THE INPUT:

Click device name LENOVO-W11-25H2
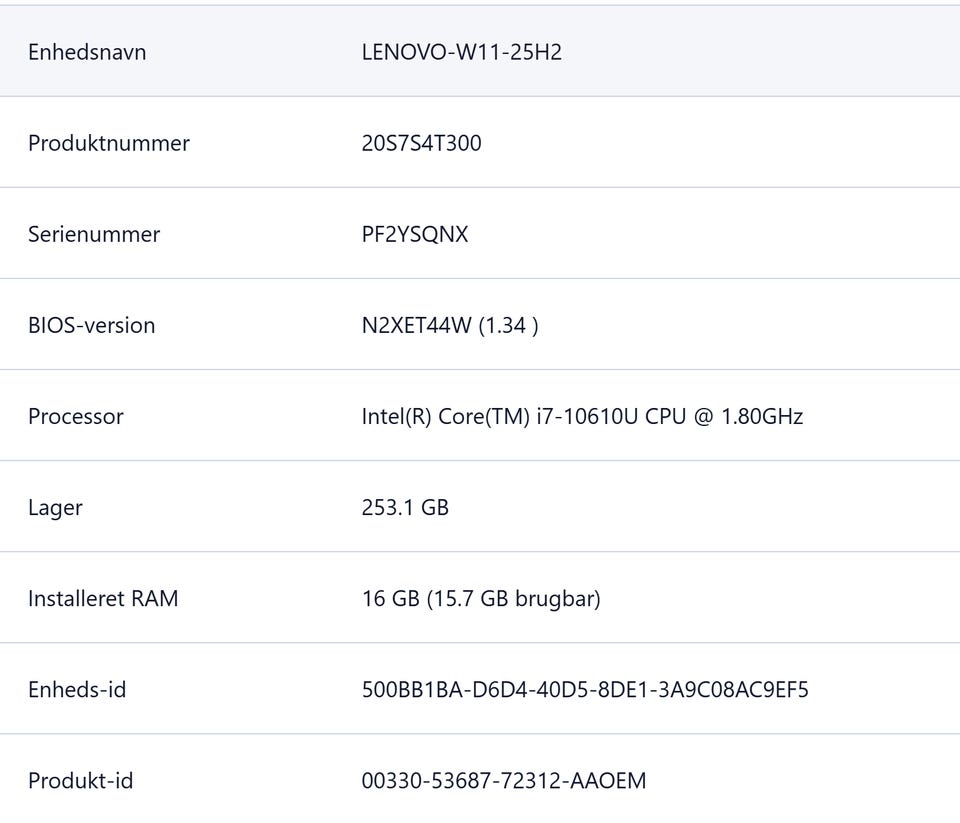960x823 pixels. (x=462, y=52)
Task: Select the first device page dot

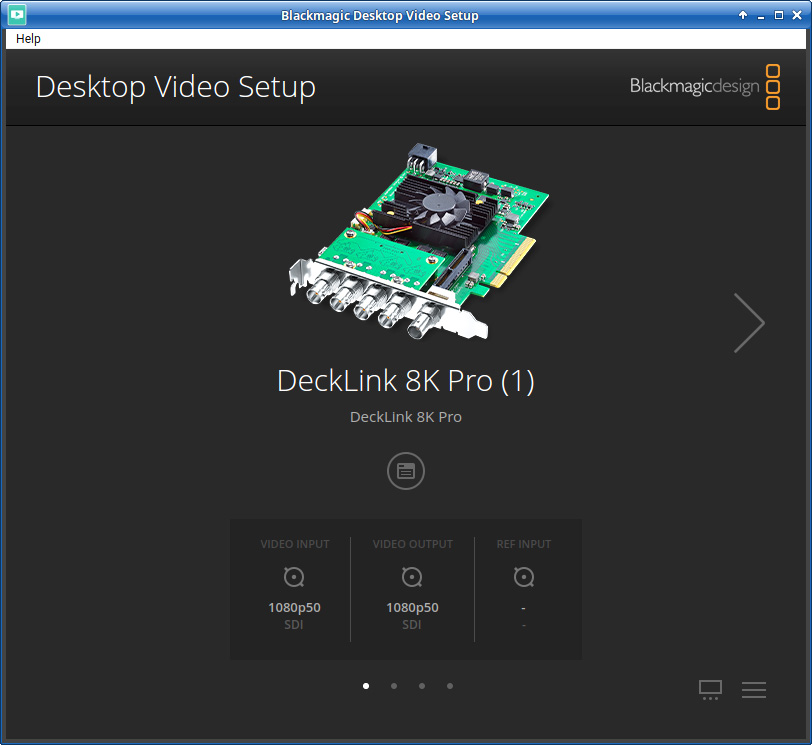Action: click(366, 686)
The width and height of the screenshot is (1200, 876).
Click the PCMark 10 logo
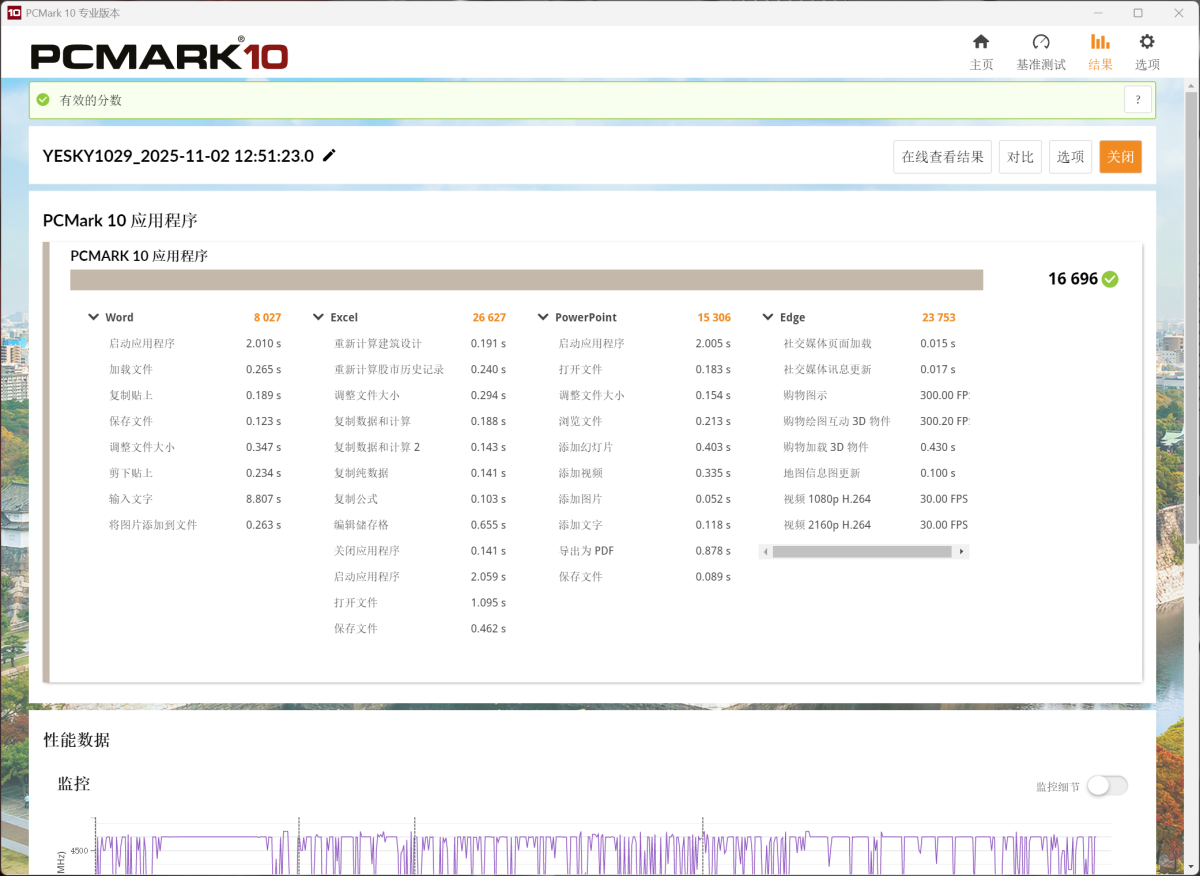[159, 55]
--
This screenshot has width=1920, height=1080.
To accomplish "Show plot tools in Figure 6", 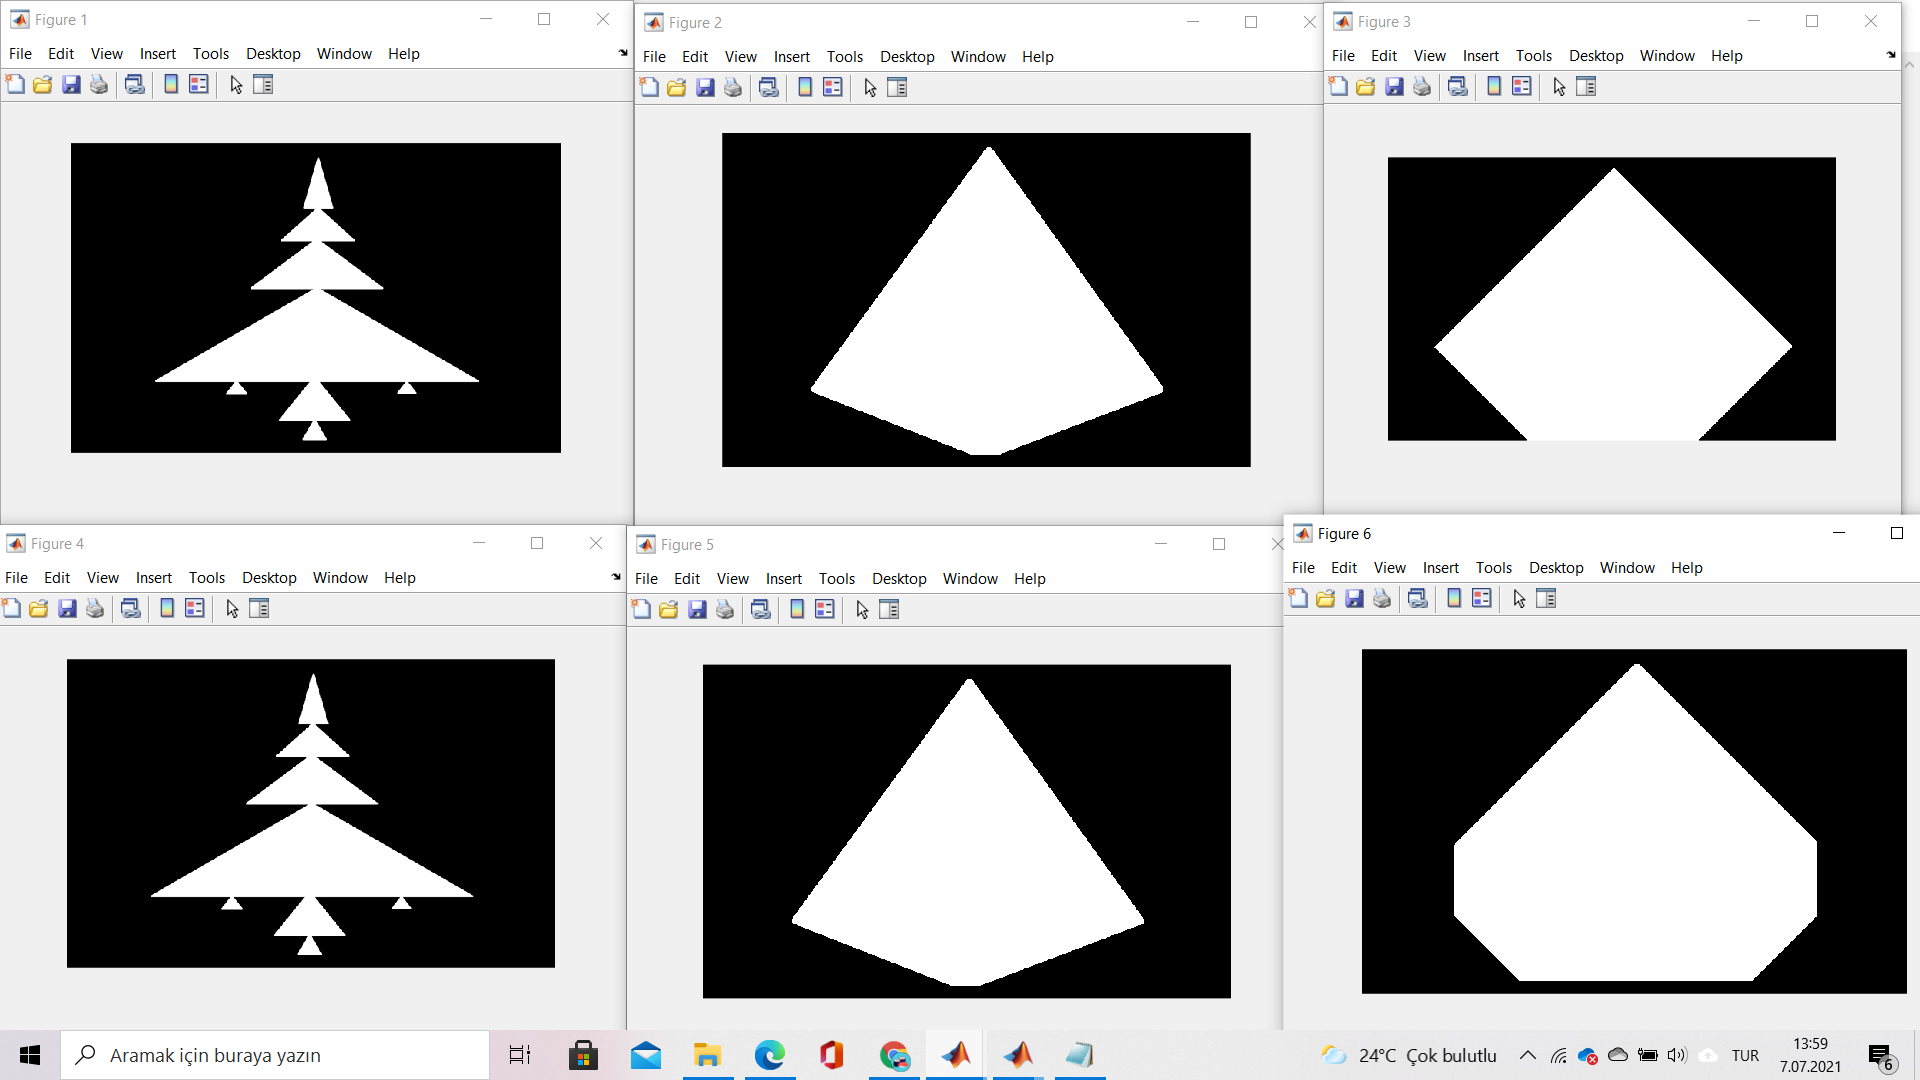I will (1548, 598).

REQUIRED WORK:
Gather every line of the items above that contains the string "width".

EXERCISE RESULT:
The width and height of the screenshot is (1200, 876).
This screenshot has width=1920, height=1080.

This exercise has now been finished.